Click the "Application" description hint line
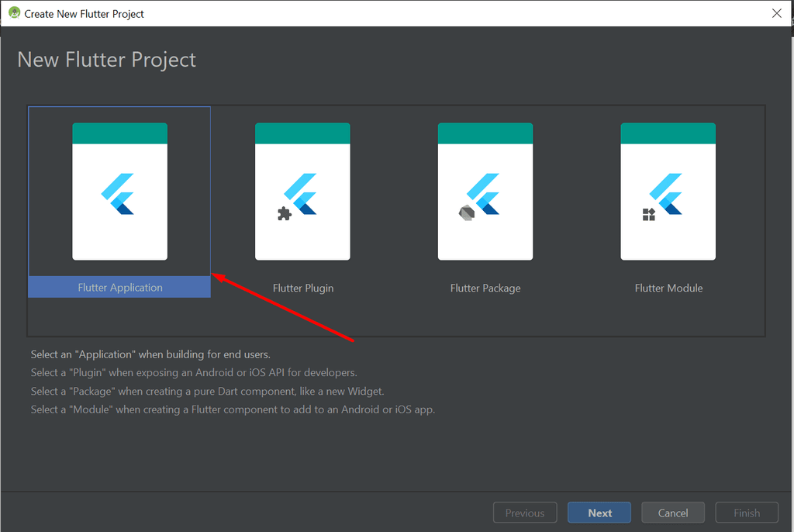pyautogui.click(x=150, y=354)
•••
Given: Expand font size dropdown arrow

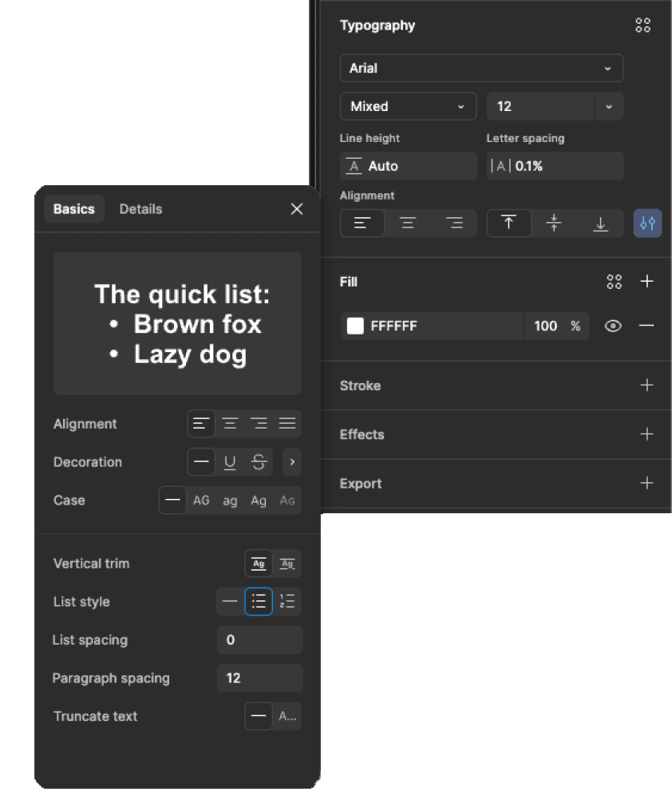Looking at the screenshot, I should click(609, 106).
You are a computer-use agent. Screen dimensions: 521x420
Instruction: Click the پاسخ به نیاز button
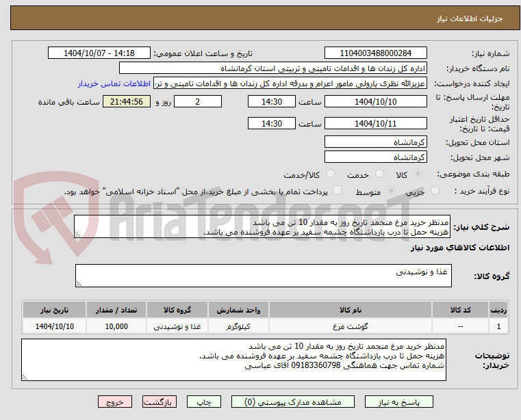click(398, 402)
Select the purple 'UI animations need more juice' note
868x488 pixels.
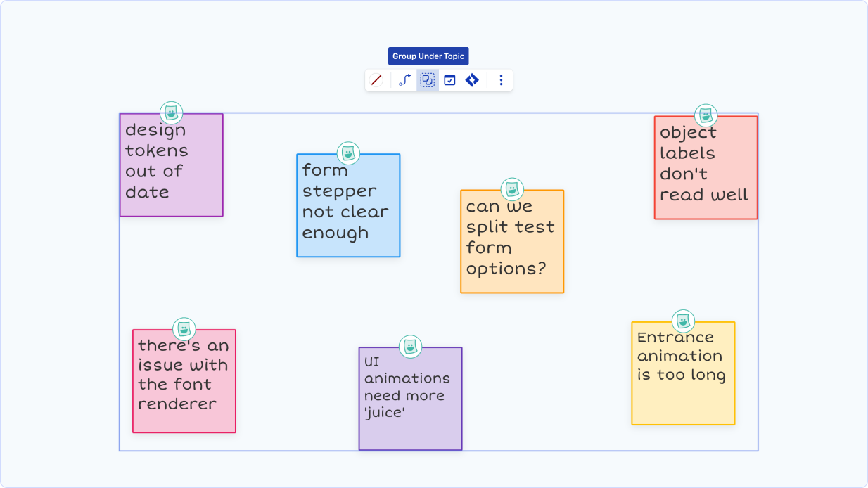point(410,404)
•••
Brief:
In the data above, the stretch from the line with "Given: Expand font size dropdown arrow" through the line with "Select the purple" is to be returned exactly, minus any pictures.

Reply to the task:
Given: Expand font size dropdown arrow

Looking at the screenshot, I should click(609, 106).
You are a computer-use agent. Screen dimensions: 521x420
Instruction: Click the پاسخ به نیاز button
click(398, 402)
Select the purple 'UI animations need more juice' note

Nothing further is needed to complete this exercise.